• _What you need to do_:
Beginning with the line that holds "Given: Click the blue", retype the rest of the listing exactly, last line included.

• _Input data_:
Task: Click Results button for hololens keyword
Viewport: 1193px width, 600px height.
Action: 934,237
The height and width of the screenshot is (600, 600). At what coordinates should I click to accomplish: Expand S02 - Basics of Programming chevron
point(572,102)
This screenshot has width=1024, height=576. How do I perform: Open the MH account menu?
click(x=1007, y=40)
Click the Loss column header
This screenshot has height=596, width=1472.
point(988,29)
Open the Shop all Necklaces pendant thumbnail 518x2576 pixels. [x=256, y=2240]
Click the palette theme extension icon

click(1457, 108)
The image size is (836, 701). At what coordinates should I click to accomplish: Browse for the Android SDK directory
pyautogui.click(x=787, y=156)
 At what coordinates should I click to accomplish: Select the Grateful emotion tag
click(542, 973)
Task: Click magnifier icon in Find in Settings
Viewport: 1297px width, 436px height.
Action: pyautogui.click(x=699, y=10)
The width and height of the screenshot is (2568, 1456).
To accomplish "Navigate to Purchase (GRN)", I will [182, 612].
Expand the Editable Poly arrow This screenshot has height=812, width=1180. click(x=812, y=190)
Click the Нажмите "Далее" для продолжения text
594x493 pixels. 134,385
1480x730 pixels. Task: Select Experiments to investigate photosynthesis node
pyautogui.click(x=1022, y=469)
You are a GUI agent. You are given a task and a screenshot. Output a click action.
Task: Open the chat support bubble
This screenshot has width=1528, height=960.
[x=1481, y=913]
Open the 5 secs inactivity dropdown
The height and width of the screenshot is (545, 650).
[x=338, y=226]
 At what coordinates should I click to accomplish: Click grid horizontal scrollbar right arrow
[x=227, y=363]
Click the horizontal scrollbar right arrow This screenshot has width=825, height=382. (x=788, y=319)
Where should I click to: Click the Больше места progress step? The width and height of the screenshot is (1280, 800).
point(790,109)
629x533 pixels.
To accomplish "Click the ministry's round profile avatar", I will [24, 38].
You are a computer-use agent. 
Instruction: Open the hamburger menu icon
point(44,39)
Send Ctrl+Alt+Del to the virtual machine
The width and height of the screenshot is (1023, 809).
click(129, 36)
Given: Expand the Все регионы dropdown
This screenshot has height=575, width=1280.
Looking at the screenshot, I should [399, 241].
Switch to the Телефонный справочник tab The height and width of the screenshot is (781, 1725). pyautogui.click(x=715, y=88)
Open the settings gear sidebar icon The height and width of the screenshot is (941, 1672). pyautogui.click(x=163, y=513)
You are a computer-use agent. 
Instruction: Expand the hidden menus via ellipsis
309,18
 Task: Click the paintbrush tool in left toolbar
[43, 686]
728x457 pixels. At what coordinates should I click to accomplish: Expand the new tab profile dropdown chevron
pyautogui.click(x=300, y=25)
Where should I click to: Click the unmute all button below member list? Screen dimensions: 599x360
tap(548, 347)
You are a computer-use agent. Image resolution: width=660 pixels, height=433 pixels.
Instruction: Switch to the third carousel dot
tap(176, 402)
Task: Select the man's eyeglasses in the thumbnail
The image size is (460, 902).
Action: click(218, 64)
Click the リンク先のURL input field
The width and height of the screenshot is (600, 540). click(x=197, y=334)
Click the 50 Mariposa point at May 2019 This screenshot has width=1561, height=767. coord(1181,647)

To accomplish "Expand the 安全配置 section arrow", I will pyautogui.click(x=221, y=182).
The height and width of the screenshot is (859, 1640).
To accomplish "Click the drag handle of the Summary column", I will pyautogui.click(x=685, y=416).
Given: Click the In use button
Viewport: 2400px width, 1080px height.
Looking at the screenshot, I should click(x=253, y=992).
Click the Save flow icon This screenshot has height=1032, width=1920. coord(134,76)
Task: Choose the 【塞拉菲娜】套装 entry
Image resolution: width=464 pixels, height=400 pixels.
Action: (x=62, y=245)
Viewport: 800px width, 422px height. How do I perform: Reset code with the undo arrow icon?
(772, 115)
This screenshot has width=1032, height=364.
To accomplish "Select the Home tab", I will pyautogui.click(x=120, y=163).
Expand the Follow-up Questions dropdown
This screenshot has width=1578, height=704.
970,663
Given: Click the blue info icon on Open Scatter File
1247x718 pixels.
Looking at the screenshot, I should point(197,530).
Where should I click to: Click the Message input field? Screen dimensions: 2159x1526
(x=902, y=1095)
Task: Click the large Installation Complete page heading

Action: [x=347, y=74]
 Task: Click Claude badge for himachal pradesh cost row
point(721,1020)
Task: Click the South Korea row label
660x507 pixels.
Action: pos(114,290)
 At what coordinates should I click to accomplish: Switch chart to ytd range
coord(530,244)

• _Finished exercise_:
Given: Click the blue info icon on Open Scatter File
1247x718 pixels.
Looking at the screenshot, I should point(197,530).
Where should I click to: Click the Message input field? Screen dimensions: 2159x1526
(x=902, y=1095)
Task: Click the large Installation Complete page heading

Action: [x=347, y=74]
 Task: Click Claude badge for himachal pradesh cost row
point(721,1020)
Task: Click the South Korea row label
660x507 pixels.
Action: pos(114,290)
 At what coordinates should I click to accomplish: Switch chart to ytd range
coord(530,244)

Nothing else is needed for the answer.